Mental Health
Injecting Drug Directly into Brain Helps in Bleeding Stroke Recovery
Injecting a drug directly into the brain can liquefy a blood clot the size of a golf ball in people who have had a brain hemorrhage, a new study has found.
The new kind of surgery improves a patient's condition after a bleeding stroke and shortens hospital stay. It even helps preserve brain tissue that would have otherwise been lost due to the common bleeding stroke called intracerebral hemorrhages or ICH. This particular stroke, even if the patient survives, causes long-term disability. Currently there are no evidence-based treatments for this condition.
"There is now real hope we have a treatment for the last form of stroke that doesn't have a treatment - brain hemorrhage," said Daniel Hanley, M.D., lead author and professor of neurology at Johns Hopkins School of Medicine in Baltimore, Md. in a press release from The American Heart Association.
In ICH patients, a weak blood vessel in the brain bursts, spilling blood in the brain and disrupting the normal functioning of the brain. The spilled blood then forms clots.
In the surgery, the surgeons cut a small hole in the patients' skull. Next, they insert a catheter into the brain tissue affected by the stroke where the spilled blood has formed a clot. The clot busting drug recombinant tissue plasminogen activator (rtPA) is pumped into the clot. The drug is injected via the catheter every 8 hours for about three days. As soon as the clot breaks down, it is removed via the catheter.

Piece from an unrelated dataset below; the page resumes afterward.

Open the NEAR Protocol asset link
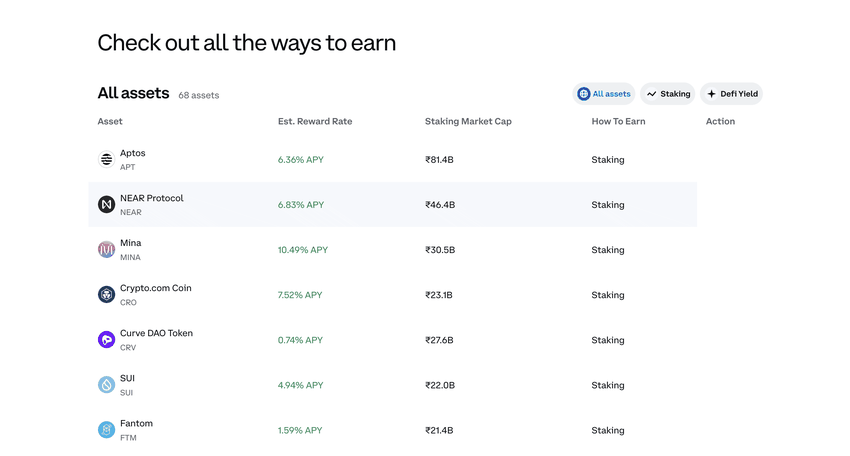Screen dimensions: 850x456 151,198
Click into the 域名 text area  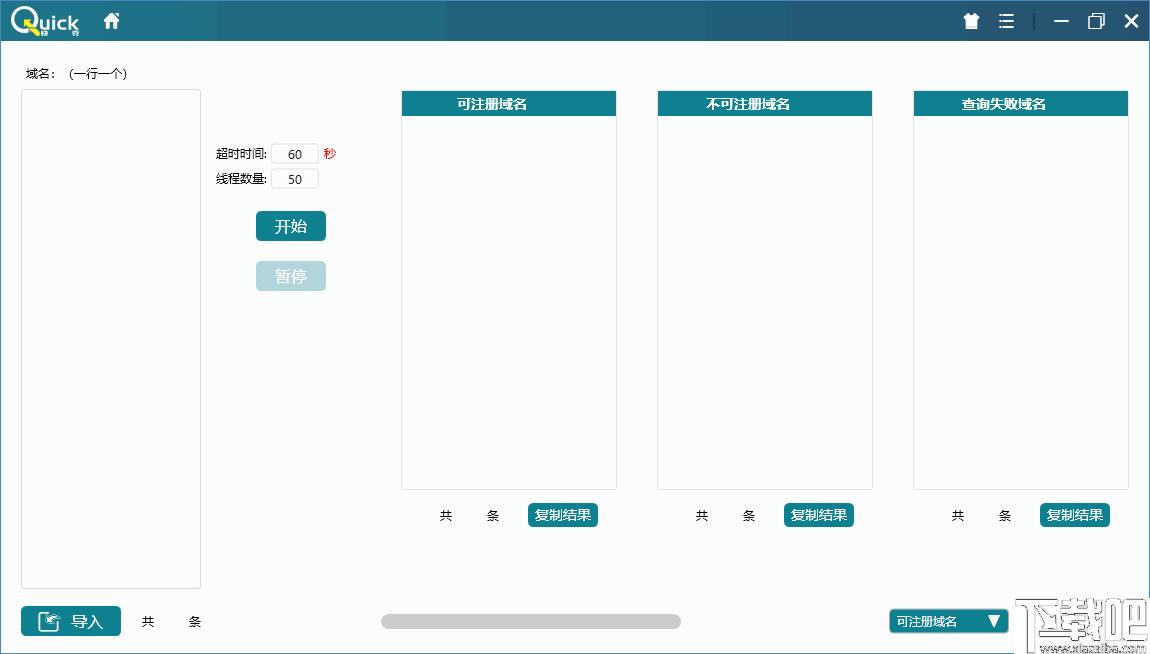point(111,338)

The surgery was effective in dissolving 57 percent of the clots on average in test subjects, while in the control group, just 5 percent of the clots dissolved naturally.
"The normal healing processes may be occurring more rapidly when you remove the blood. We believe we're actually stopping brain injury and preserving brain tissue that would otherwise be lost," Hanley said.

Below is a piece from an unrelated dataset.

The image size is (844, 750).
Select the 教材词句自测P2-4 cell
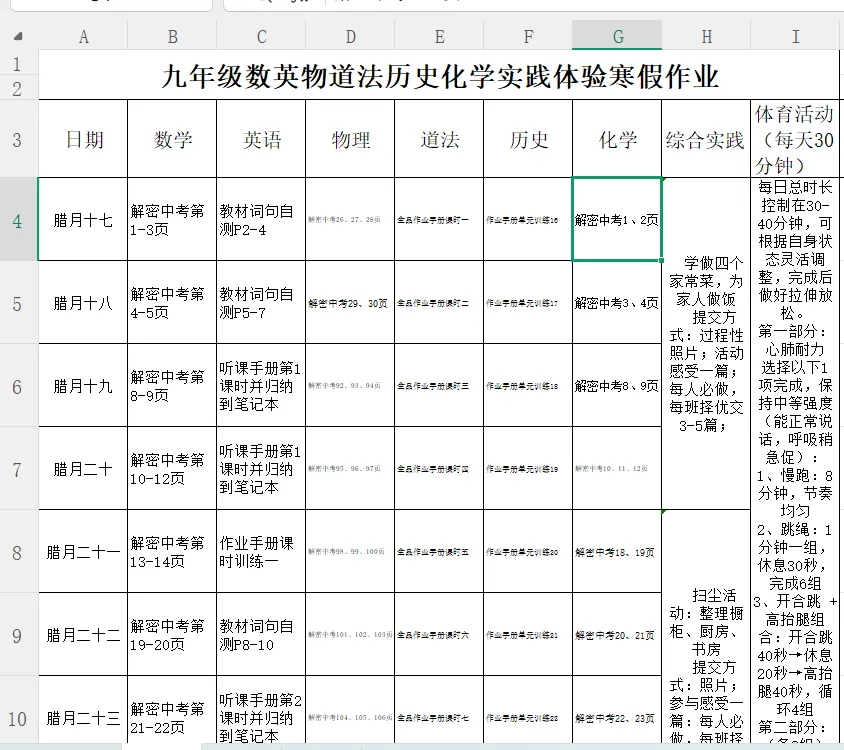(261, 221)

The study included 96 patients at 26 hospitals who had a bleeding stroke. Researchers found that people who had received the new surgery were more likely to recover faster and spend less time in hospital. Also, these people were less likely to be disabled. About 25 patients got the surgery, while 31 percent were provided post-stroke medical care.
The study was presented at the American Stroke Association's International Stroke Conference 2013.